The first people that nourished the change in Ishmael were his friends. His friends were his pillars of safety. With his friends at his side, Ishmael knew he was safe. They supported each other through the rehabilitation, even if it made them mad at first to be just “kids” again. Slowly but surely they started to act like true kids again together, “’She likes you,’ Alhaji teased me. I didn’t say a thing. ‘Well, do you like her?’ he asked. ‘I don’t know. She is older and she is our nurse,’ I said. ‘You mean you are afraid of women,’ Alhaji replied, nodding,” (Beah 152). Even a small tease like that can mean the world when it come to child soldiers; soldiers who never felt any feelings for anyone. This tease show emotion, a child like emotion.
The second person the influenced Ishmael’s journey back to the light was Esther. Esther was Ishmael nurse and later become his pillar of support. She brought back his hopes, dreams and heart when she reintroduced him to rap music, “She threw a package at me. I held it in my hand, wondering what it was and why she had gotten it for me. She was looking at me, waiting for me to open it. When I unwrapped it, I jumped up and hugged her, but immediately held back my happiness………Taking the package from me, putting the battery and cassette in the Walkman and handing it to me. I put the headphone on and there was Run-D.M.C.,” (Beah 154). When Ishmael joined the army, they burned his cassettes; the ever things that represented who he was. But Esther give him back his being and soon gained his trust. With his heart back Ishmael could feel again and therefore trust again. He was also to understand that what he did as a soldier was not his fault.
The third person that influenced Ishmael’s journey was his uncle. After so long of wanting a family; people to be there for him always Ishmael was finally able to have a piece of his family back. Ishmael’s uncle became his pillar of love and with him he brought a sense of home and belonging.
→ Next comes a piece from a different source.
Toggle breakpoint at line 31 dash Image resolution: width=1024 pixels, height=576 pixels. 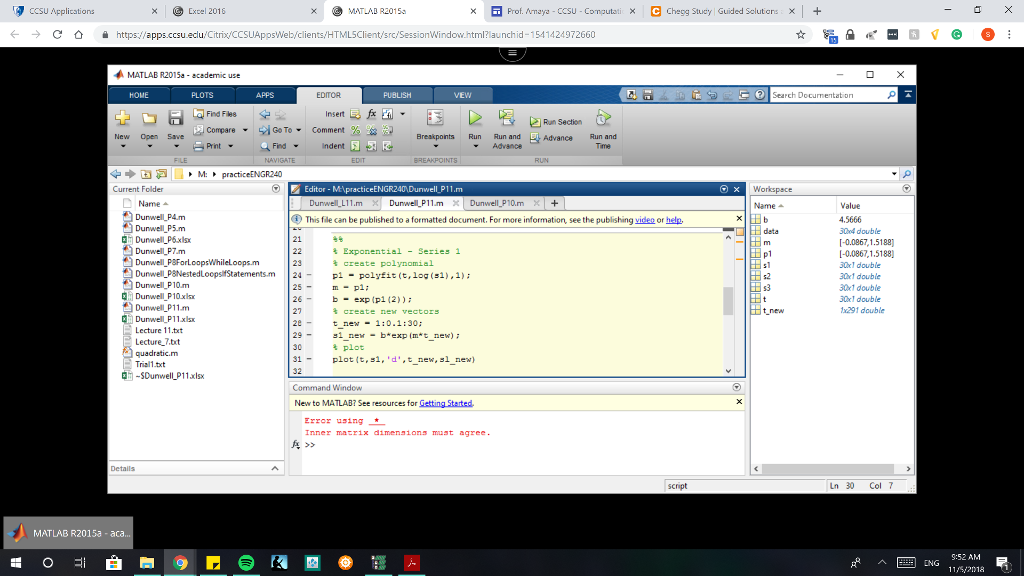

He also brought an end to Ishmael’s journey into the light for now he had to place to live, “After you are done here, you can come and live with me. You are my son,” (Beah 172). A place to live meant that he would never be left to be a soldier again. He had a place where he need to be and that was the thing that final brought the end of his journey.
So many people can influence one live, but only a few can really change it. Those people become the pillars that you need to survive. For they are the ones that keep them in the light and away from the dark.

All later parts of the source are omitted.